The completion of wound closure appears to function as a transitional switch that signals the end of the histolytic phase and the initiation of the blastema phase. The blastema is a transient aggregation of undifferentiated cells that forms between the proximal P3 bone stump and the distal WE. The mouse digit blastema is characterized as avascular, hypoxic, and highly proliferative 5, 31, 48. The cells of the blastema are heterogeneous and derived from multiple tissue sources, including the epidermis, bone, vasculature, and loose connective tissues 31, 52, 53. To date, studies show that blastema cells are lineage restricted 52, 53, that is, their fate during regeneration does not deviate from their tissue of origin; however, cell types known to be multipotent in other injury repair models 54 have yet to be studied. As mentioned above, the recruitment of blastema cells is mediated through the SDF‐1 signaling pathway, and many blastema cells express CXCR4 and CXCR7, known receptors for SDF‐1 9. As cells migrate to form the blastema, they organize themselves by producing an extracellular matrix (ECM) rich in Collagen III (Col3) and, as newly regenerated structures differentiate, the blastema ECM is degraded and replaced 55.

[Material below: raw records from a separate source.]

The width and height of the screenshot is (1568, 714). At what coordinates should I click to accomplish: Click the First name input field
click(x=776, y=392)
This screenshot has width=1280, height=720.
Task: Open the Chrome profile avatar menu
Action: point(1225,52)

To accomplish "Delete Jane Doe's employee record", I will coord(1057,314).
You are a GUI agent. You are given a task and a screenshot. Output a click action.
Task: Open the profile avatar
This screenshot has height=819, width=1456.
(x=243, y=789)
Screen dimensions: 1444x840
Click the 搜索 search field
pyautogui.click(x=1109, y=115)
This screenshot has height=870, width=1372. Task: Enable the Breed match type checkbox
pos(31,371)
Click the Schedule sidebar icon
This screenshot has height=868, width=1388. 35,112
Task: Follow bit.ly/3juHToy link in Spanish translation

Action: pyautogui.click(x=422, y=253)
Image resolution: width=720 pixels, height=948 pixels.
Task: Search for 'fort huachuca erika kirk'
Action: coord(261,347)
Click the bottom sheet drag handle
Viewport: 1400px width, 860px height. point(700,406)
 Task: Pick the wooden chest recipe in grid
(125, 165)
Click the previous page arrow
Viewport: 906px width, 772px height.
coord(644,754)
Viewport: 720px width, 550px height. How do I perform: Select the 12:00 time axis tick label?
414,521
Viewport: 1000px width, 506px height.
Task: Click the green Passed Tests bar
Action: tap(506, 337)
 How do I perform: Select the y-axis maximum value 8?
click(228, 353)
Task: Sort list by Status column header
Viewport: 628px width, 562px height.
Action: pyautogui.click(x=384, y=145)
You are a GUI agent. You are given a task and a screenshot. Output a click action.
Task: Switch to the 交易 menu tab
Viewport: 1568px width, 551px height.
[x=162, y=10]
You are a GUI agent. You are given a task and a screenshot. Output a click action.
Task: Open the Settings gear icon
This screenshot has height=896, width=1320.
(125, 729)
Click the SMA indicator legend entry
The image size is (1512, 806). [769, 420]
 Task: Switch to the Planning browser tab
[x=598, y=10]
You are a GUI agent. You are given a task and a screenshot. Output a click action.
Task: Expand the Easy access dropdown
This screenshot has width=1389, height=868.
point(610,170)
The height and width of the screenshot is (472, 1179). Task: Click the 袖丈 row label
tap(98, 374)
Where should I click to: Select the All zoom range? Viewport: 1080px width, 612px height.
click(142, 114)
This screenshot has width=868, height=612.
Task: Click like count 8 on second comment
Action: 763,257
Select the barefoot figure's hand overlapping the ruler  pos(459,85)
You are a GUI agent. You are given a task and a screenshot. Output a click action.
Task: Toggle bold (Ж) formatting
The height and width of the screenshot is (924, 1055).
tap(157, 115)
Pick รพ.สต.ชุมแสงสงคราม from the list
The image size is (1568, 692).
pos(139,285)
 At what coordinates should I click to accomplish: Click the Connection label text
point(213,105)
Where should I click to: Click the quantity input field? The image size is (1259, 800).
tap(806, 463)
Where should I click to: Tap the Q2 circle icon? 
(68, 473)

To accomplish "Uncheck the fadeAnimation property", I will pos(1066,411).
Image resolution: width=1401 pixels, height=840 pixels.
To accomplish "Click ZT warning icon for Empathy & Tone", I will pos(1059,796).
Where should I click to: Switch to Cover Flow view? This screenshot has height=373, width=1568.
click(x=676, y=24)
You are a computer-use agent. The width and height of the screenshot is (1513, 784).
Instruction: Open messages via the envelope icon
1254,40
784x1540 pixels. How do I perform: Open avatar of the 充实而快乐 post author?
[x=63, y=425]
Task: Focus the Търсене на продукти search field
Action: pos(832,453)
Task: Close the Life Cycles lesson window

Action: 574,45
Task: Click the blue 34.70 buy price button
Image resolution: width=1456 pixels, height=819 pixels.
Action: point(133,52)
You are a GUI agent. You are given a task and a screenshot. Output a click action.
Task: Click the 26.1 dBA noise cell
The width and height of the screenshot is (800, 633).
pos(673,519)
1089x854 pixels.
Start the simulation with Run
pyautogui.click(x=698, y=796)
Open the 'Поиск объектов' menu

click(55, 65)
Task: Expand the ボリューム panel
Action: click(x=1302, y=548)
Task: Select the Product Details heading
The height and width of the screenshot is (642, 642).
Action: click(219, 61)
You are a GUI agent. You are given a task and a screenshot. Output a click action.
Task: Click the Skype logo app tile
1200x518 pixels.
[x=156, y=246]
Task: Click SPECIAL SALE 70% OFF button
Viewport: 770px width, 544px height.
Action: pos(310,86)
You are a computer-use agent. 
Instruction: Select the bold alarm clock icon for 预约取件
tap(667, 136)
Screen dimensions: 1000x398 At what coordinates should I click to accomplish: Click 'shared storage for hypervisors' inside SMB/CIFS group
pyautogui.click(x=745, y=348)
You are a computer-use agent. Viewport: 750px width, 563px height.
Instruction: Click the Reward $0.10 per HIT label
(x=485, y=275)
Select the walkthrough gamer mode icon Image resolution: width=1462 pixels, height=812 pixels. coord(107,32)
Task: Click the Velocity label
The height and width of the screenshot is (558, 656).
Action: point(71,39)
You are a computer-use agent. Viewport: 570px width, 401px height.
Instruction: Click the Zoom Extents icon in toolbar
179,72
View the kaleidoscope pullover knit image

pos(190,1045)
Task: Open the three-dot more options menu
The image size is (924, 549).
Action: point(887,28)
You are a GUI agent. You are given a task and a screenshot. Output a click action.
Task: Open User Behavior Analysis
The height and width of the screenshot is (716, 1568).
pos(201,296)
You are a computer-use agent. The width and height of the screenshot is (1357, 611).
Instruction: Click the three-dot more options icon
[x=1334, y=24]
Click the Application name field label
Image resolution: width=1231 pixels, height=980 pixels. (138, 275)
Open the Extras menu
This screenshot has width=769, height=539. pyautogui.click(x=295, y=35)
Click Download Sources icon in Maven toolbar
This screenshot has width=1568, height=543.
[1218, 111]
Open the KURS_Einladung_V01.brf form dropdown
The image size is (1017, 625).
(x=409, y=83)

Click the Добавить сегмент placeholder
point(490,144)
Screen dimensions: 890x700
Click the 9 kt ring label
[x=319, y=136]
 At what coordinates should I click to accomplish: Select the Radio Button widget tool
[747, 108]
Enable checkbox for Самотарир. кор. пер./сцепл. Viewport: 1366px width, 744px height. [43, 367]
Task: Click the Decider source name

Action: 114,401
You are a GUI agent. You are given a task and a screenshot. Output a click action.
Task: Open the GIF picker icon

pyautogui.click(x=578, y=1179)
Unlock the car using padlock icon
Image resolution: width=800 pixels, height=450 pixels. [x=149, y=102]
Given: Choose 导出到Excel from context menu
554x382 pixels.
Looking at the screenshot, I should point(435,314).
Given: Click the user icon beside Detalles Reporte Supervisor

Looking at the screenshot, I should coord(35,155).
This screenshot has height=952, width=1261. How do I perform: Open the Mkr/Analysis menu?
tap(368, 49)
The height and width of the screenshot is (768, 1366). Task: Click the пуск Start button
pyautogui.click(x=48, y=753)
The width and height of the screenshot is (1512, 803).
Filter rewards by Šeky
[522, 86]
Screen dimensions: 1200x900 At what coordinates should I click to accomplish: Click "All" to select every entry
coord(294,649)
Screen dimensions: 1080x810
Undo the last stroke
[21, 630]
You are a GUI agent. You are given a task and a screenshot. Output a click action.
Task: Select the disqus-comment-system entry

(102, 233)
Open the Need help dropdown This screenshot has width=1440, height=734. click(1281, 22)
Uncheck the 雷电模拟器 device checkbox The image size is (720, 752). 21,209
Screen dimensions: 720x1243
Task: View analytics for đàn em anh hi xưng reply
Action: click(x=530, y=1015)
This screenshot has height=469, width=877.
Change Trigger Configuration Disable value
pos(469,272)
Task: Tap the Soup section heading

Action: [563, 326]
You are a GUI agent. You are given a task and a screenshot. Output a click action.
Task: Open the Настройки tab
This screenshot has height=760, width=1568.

A hallmark characteristic of the blastema is its immense proliferative ability. Several signaling pathways have been shown to be critical to maintaining proliferation. Bone morphogenetic proteins (BMPs) have long been identified as potent proliferative molecules and a requirement for digit tip regeneration 4, 56. This is best demonstrated in loss‐of‐function studies in which amputated digits treated with noggin, a BMP‐inhibitor, do not regenerate 4. Paracrine signaling from surrounding tissues also influences blastema proliferation. Wnt signaling in the proximal nail bed enhances blastema proliferation by regulating FGF secretion from digital nerves 8. Evidence for mitogenic paracrine signaling from nerves is supported by denervation experiments that also reduce blastema proliferation. Recently, it has been suggested that mitogenic neurotrophic factors are not secreted from the axons, but by Schwann cells 10. Blastema signaling networks are highly regulated and exogenous growth factors that increase proliferation do not always enhance regeneration. For instance, the blastema is avascular and correlates with downregulation of pro‐angiogenic (Vegfa) and upregulation of anti‐angiogenic (Pedf) activity. Inducing precocious angiogenesis with exogenous VEGFA (or BMP9 which induces Vegfa expression) inhibits digit tip regeneration but can be rescued if digits are subsequently treated with PEDF 5.

Differentiation

The differentiation phase of regeneration is highly coordinated and progresses in a temporal sequence that initiates proximally and progresses to the distal tip. In this way, the differentiation of newly regenerated bone is graded, first building on the stump bone and progressively adding new bone as the digit tip elongates. The differentiation of regenerated bone from the blastema is rapid and new bone forms by direct ossification that involves the deposition of osteoid in a pericellular manner to form woven bone 57. In development, the digit tip is initially formed by endochondral ossification and its maturation involves an extended period of postnatal elongation involving a proximal growth plate and distal appositional ossification to form cortical bone 58. Thus, the regeneration response does not involve a slow and deliberate reiteration of digit formation, but instead adapted an alternative osteogenic mechanism to effect a similar outcome over a shorter time frame. While regenerated woven bone is highly porous and considered weaker than the original cortical bone, the regenerated P3 element is 50% larger than the original digit tip while maintaining a constant length 31. We suspect that this overshoot in regenerated bone volume evolved as a way to replace bone function with an inherently weaker structure. With time, regenerated bone increases in density but maintains a histologically distinct microarchitecture 31.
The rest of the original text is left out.